Liam grew into a spirited boy who loved the Chicago Bears, yet his kidney disease often sidelined him. In 2012, when he was 18 months old, Dr. Zelkovic removed the kidney to prevent further infections. “It was only functioning at about 3 percent,” Stephanie remembers. His left kidney would now have to do double duty.

Frequent Hospitalizations, Constant Worry

Because Liam was relying on one increasingly overtaxed kidney, his physicians at Maria Fareri Children’s Hospital kept a watchful eye on his output of creatinine, a waste product excreted in urine. If it rose above a critical level, they warned, he’d require a kidney transplant.  “He was always teetering around that mark,” Stephanie recalls.

Then, late last spring, when Liam was 7, things changed for the worse. “His kidney function had deteriorated to the point where he needed a transplant or dialysis very soon,” says Dmitry Samsonov, MD, Chief of Pediatric Nephrology at Maria Fareri Children’s Hospital. Dialysis would have significant downsides, Dr. Samsonov adds, “from the risk of infections to a significantly reduced quality of life.” The upshot: Liam needed a new kidney — and fast.

Good Fortune, Times Two

Despite his struggles, Liam was fortunate in one sense: He had a kidney donor lined up. His cousin Elizabeth, 39, had volunteered and was his perfect match. He also had a top transplant surgeon at the ready — Gregory Veillette, MD, Section Chief of Kidney Transplant and Hepatobiliary and Pancreatic Surgery at Maria Fareri Children’s Hospital and Westchester Medical Center.

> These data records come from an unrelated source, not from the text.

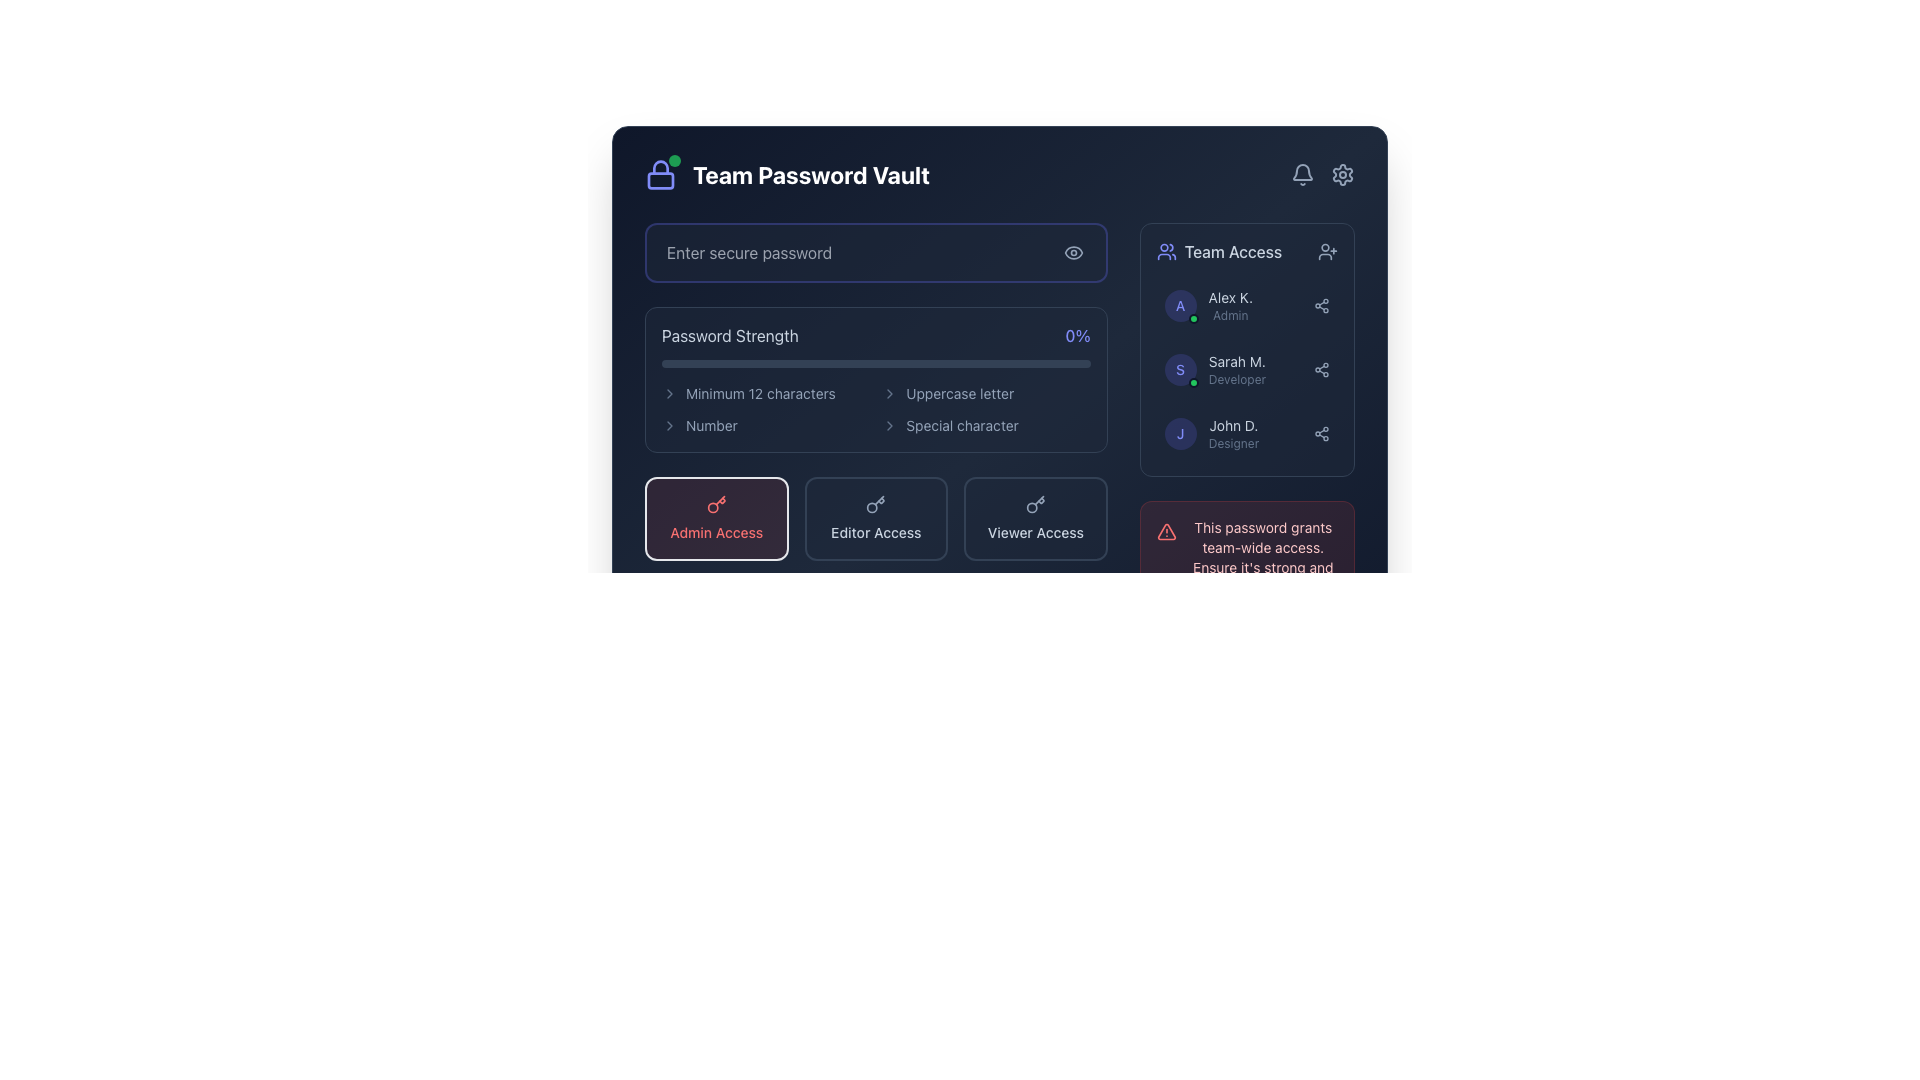 The height and width of the screenshot is (1080, 1920). What do you see at coordinates (1035, 531) in the screenshot?
I see `the static text label displaying 'Viewer Access' which is located at the bottom of the interactive option labeled 'Viewer Access'` at bounding box center [1035, 531].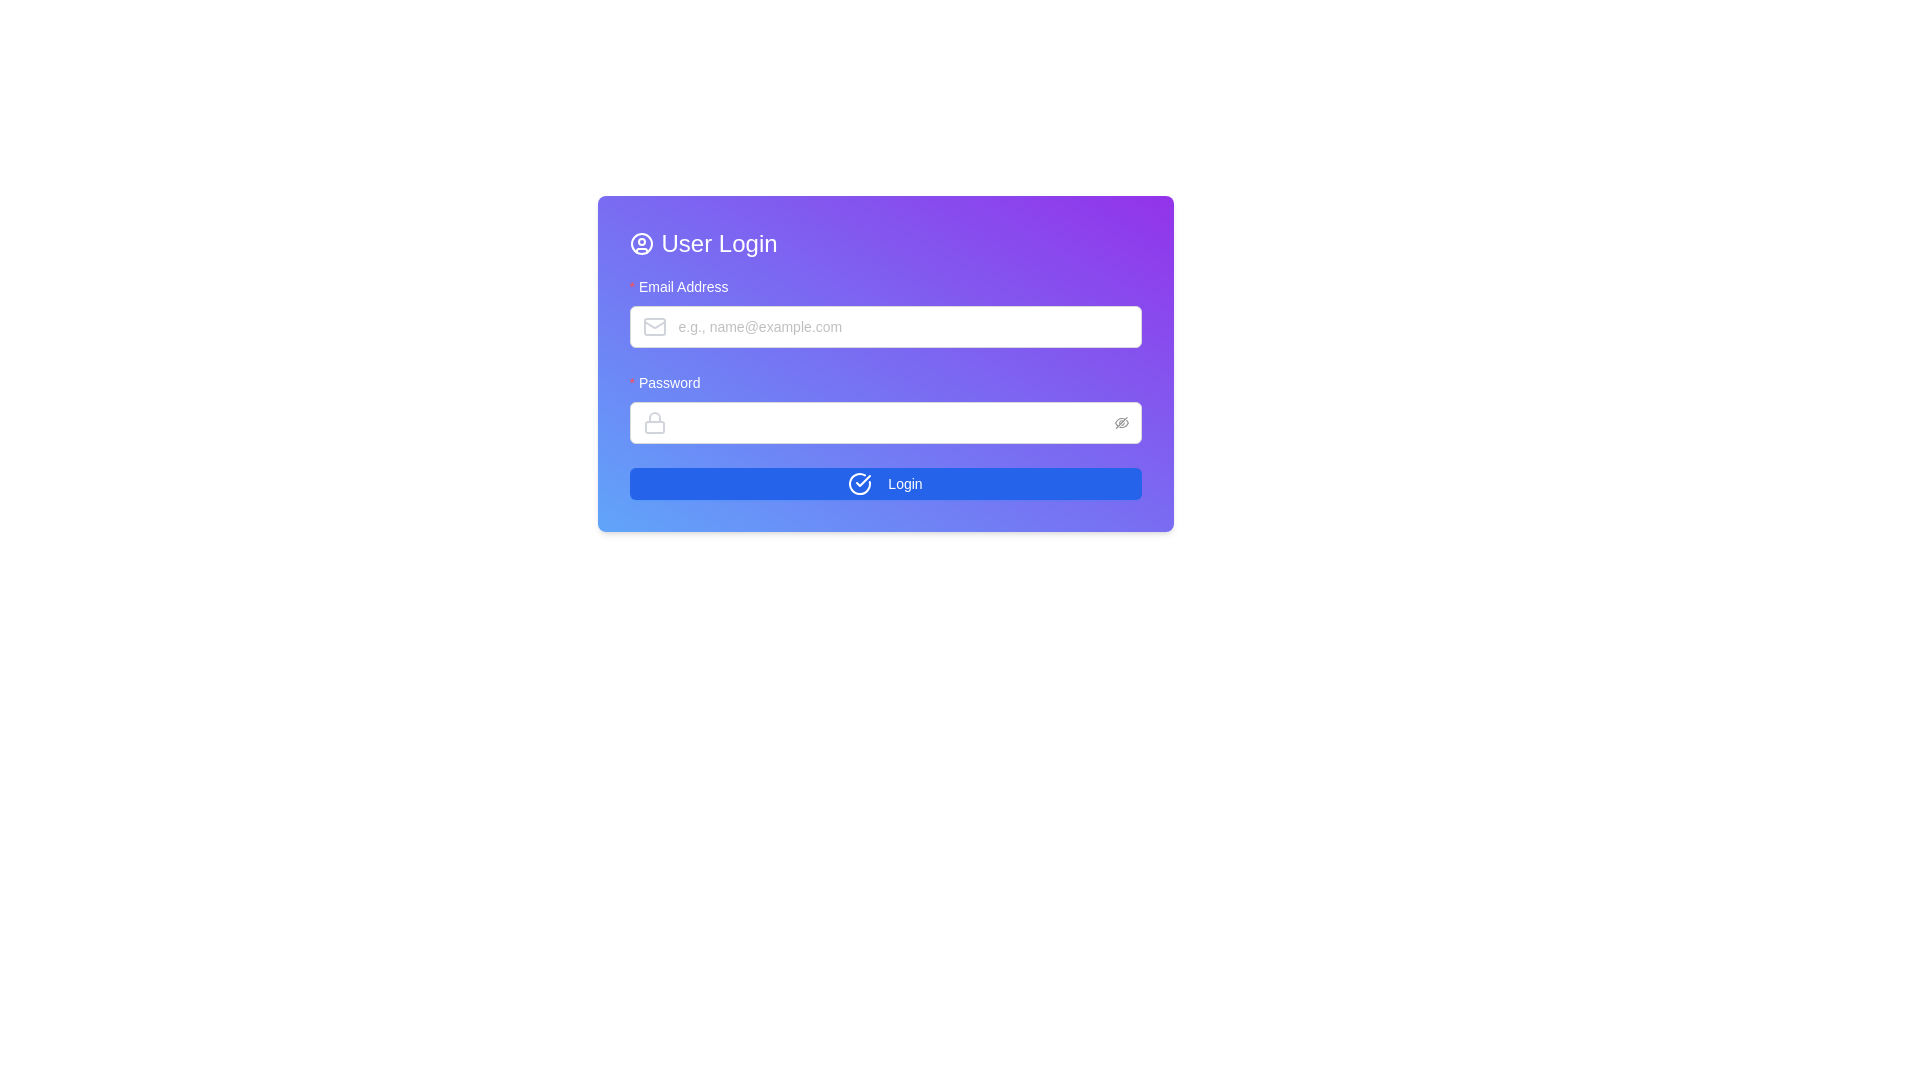  Describe the element at coordinates (1121, 422) in the screenshot. I see `the toggle button on the extreme right of the password input field` at that location.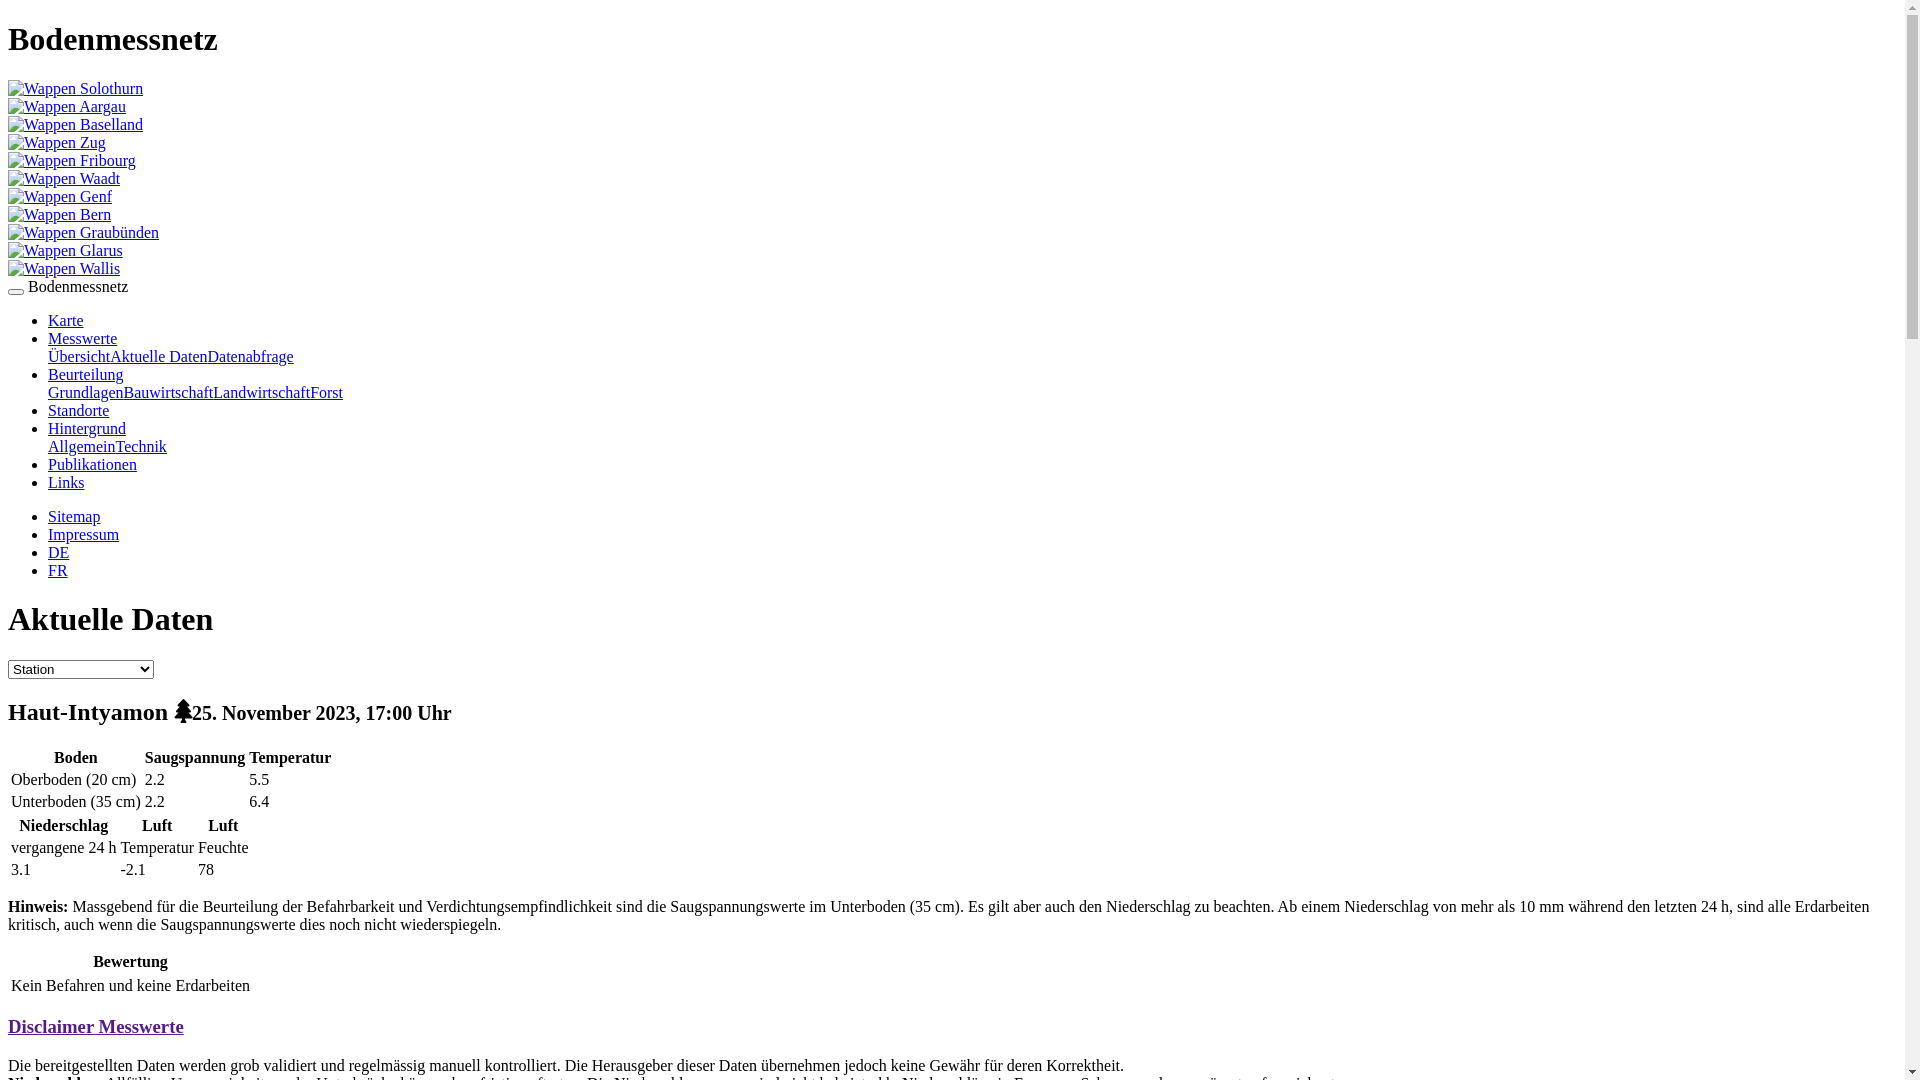  Describe the element at coordinates (57, 570) in the screenshot. I see `'FR'` at that location.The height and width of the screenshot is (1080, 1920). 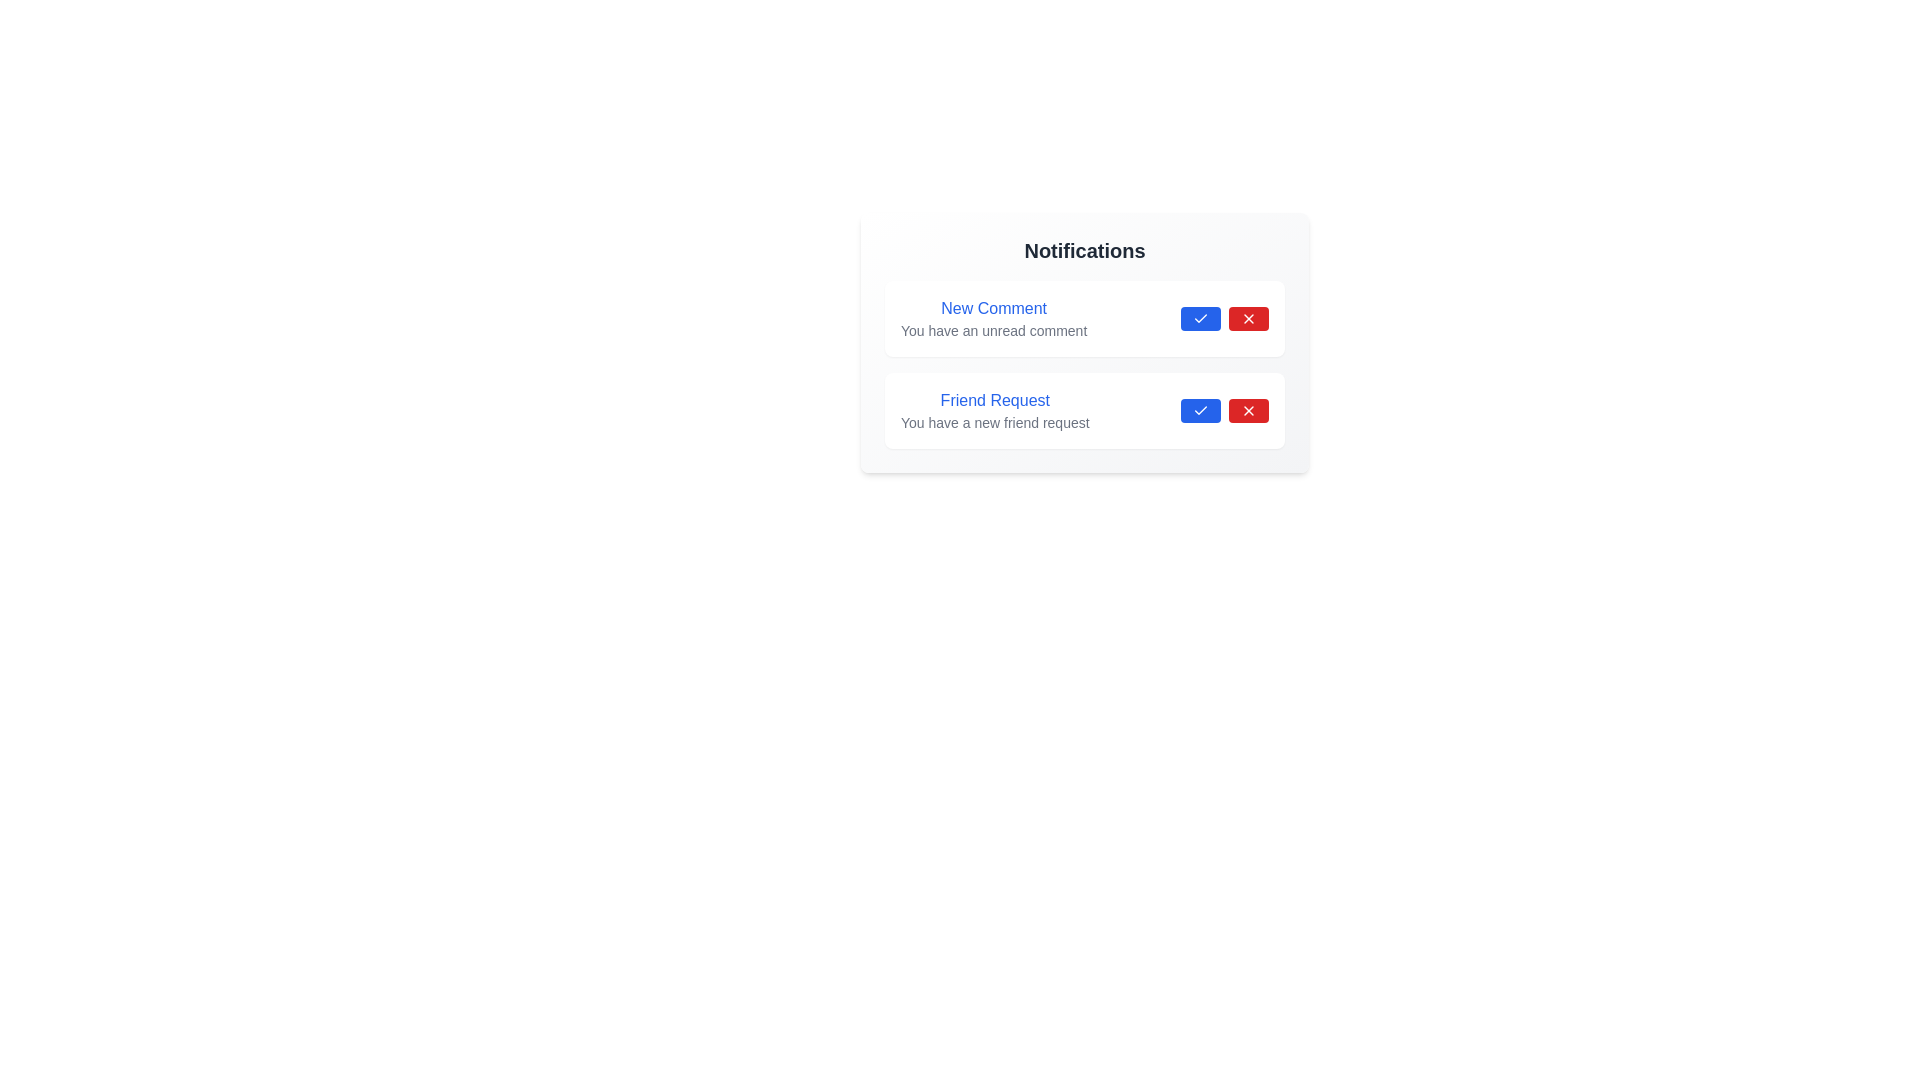 I want to click on information displayed in the Composite text display that shows 'New Comment' in bold blue font and 'You have an unread comment' in lighter gray font, so click(x=994, y=318).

While pediatric kidney transplants are relatively rare, Dr. Veillette has experience performing such procedures on children Liam’s age. Despite his expertise, it would still be tricky: “Kids have such small blood vessels. You have to cut into these blood vessels, and you have to sew onto them,” Dr. Veillette explains. “And when you do that with small vessels, it increases the risk that it’s not going to take, that it’s going to cause a blood clot there because of the size.”

A Life-saving Operation

On August 2, Dr. Veillette and his team transplanted Elizabeth’s kidney to Liam. Working quickly but carefully, he hooked up an artery that would bring blood to the kidney, a vein that would take blood away from it, and a urine tube, which he connected to the bladder. And despite the potential for complications, “it went beautifully,” reports Dr. Veillette.

The next step was to wait to see if Liam’s new kidney was functioning. Happily, within minutes, it began producing urine. The operation, which had taken nearly six hours in total, had been a success.

A New, Healthier Life

Stephanie soon noticed a change in her son. “Besides the surgical part of recovering, he felt so much better inside,” she says. “He was like, ‘I love my new kidney!’ His coloring was better, and he was getting back to himself again, which was really nice.” He’s now closer than ever to his cousin Elizabeth: “She’s like his angel,” Stephanie says.

Liam, pictured here (at right) with mom Stephanie, dad Matthew, his twin Connor (center), and brother Trevor (left), had no shortage of support from his family.

Liam and Stephanie shared his transplant story as part of Maria Fareri Children’s Hospital’s annual 100.7 WHUD Radiothon for the Kids, and Liam recently joined Westchester County officials in lighting the Christmas tree at the Winter Wonderland at Kensico Dam.

While Stephanie hopes no family ever has to endure what hers did, she knows exactly where she’d send anyone in that same position: straight to Maria Fareri Children’s Hospital. “They offer great care,” she says.

Now a second-grader and a strong student, “Liam is a ‘numbers guy’ who loves math and follows sports scores and statistics,” reveals Stephanie. His interest in math is also matched by a love of sports, such as basketball and soccer. However, “when he grows up,” says Stephanie, “he wants to be a professional football player.”